____ INPUT
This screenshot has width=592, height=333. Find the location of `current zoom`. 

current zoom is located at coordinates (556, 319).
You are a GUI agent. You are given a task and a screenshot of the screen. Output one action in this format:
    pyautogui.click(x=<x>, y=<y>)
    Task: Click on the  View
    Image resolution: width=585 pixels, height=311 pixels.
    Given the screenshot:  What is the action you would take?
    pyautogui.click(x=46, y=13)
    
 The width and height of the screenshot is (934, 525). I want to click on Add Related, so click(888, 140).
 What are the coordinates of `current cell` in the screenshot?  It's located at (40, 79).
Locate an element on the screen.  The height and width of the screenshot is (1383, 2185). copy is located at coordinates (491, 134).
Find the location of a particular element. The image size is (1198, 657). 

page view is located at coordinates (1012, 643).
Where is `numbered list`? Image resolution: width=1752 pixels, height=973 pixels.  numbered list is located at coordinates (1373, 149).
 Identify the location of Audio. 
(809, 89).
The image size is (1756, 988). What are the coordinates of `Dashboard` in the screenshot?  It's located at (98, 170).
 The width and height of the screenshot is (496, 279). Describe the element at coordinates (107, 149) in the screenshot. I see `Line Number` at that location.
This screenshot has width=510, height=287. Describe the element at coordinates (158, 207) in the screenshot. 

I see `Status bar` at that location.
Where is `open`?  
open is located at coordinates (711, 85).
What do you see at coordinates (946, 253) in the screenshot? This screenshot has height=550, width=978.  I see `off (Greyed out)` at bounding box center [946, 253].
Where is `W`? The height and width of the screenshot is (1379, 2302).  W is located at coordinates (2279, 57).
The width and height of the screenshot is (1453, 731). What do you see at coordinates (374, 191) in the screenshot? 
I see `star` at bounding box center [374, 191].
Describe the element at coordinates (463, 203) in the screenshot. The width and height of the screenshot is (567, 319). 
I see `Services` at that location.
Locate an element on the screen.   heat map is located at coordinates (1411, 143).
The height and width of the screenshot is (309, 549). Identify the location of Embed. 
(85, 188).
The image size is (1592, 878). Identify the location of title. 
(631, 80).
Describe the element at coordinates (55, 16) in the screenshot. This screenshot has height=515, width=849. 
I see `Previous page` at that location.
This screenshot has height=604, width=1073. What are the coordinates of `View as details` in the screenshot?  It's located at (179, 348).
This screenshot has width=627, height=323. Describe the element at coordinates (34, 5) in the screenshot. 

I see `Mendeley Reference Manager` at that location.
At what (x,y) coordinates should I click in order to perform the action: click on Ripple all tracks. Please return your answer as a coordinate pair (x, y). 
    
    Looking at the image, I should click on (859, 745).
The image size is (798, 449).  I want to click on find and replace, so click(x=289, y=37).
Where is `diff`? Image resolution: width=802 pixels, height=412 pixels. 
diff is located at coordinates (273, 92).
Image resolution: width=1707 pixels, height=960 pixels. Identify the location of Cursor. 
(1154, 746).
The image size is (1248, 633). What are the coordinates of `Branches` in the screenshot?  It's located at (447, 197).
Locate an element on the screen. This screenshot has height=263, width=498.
________
JOB: Rewrite the part that opens with the line containing "The image size is (1248, 633)." and closes at the end of the records, swapping "Branches" for "Tags" and keeping everything else the same.

SOLUTION FOR THIS TASK:
The image size is (1248, 633). What are the coordinates of `Tags` in the screenshot?  It's located at (447, 197).
Locate an element on the screen. This screenshot has height=263, width=498.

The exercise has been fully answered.